> Exercise objective:
When the string "will" occurs in a line of the records, show that line.

Segment Start: Material provided

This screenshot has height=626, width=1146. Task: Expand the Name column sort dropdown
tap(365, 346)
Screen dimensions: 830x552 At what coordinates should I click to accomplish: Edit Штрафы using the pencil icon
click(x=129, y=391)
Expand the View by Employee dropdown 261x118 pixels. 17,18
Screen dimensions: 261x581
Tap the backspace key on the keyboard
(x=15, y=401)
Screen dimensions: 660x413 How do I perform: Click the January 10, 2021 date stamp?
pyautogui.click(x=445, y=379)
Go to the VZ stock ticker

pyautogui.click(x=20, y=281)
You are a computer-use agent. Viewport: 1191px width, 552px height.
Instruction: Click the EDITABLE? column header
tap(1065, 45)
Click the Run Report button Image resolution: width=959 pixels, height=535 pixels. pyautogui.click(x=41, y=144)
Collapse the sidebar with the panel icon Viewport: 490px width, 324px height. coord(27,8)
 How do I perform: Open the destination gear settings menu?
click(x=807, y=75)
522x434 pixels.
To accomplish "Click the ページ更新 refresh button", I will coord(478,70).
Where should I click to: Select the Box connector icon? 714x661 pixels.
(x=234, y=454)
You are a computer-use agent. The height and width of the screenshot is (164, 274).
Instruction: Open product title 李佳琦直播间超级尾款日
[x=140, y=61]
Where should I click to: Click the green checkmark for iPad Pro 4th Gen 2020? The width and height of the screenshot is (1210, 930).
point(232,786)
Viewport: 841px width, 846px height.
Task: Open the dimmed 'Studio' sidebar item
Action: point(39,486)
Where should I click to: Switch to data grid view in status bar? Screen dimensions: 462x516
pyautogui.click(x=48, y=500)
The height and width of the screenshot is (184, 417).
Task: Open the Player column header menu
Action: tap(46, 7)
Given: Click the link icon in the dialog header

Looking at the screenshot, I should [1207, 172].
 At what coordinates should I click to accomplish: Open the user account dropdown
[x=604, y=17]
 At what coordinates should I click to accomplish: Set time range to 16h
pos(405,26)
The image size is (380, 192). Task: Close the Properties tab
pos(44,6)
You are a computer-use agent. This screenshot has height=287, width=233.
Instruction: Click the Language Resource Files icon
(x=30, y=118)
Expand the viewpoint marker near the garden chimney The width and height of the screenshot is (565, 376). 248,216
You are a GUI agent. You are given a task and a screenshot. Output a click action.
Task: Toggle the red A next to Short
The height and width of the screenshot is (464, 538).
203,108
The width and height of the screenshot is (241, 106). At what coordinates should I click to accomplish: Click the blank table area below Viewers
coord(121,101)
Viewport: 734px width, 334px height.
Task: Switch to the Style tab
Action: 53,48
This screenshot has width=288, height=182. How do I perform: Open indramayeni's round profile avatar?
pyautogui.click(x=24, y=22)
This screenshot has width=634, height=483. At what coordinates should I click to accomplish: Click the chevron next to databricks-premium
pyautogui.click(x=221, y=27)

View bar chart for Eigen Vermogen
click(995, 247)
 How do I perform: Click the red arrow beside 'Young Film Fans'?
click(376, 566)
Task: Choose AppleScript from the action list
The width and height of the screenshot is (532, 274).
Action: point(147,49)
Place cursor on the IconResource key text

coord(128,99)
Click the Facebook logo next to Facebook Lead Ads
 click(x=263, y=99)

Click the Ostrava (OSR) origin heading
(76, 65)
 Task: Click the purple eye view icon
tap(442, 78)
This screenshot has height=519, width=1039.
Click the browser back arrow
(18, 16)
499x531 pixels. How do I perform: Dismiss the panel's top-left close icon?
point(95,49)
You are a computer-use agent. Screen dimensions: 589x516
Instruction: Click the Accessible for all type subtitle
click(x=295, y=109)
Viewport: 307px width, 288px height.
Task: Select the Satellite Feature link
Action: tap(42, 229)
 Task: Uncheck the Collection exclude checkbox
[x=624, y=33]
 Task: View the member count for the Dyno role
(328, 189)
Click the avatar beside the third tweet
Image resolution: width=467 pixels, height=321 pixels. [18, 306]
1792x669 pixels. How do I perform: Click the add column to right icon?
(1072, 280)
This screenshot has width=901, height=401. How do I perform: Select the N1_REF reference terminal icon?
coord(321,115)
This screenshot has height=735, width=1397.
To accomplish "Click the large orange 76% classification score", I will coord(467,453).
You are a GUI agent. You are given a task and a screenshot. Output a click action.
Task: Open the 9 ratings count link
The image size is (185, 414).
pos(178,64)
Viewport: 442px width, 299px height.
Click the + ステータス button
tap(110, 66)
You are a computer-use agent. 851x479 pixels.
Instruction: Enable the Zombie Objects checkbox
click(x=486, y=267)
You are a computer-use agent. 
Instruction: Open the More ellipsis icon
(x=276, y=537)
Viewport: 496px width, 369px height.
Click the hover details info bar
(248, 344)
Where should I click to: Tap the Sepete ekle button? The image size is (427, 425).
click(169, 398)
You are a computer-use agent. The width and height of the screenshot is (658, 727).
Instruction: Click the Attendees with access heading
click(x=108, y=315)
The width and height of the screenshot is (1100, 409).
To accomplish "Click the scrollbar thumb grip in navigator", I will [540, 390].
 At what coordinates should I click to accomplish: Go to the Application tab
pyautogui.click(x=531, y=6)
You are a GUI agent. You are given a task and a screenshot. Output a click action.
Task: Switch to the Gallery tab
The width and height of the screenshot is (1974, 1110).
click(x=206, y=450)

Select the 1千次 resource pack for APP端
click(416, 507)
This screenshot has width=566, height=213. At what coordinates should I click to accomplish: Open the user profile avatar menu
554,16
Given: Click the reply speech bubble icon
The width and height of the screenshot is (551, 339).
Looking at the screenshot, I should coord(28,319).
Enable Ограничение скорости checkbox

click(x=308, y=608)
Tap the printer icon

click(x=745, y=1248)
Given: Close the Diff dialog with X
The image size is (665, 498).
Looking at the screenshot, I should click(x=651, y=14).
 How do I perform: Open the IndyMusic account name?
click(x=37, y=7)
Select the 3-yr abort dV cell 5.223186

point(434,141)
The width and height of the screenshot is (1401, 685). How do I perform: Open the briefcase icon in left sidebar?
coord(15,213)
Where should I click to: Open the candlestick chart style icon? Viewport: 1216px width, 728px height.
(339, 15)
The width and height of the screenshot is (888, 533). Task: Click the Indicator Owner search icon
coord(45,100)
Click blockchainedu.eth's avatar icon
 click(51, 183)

Segment End: Material provided

> The completed task:
To accomplish "Click the ページ更新 refresh button", I will coord(478,70).
To accomplish "Click the large orange 76% classification score", I will coord(467,453).
To accomplish "Click the scrollbar thumb grip in navigator", I will [540, 390].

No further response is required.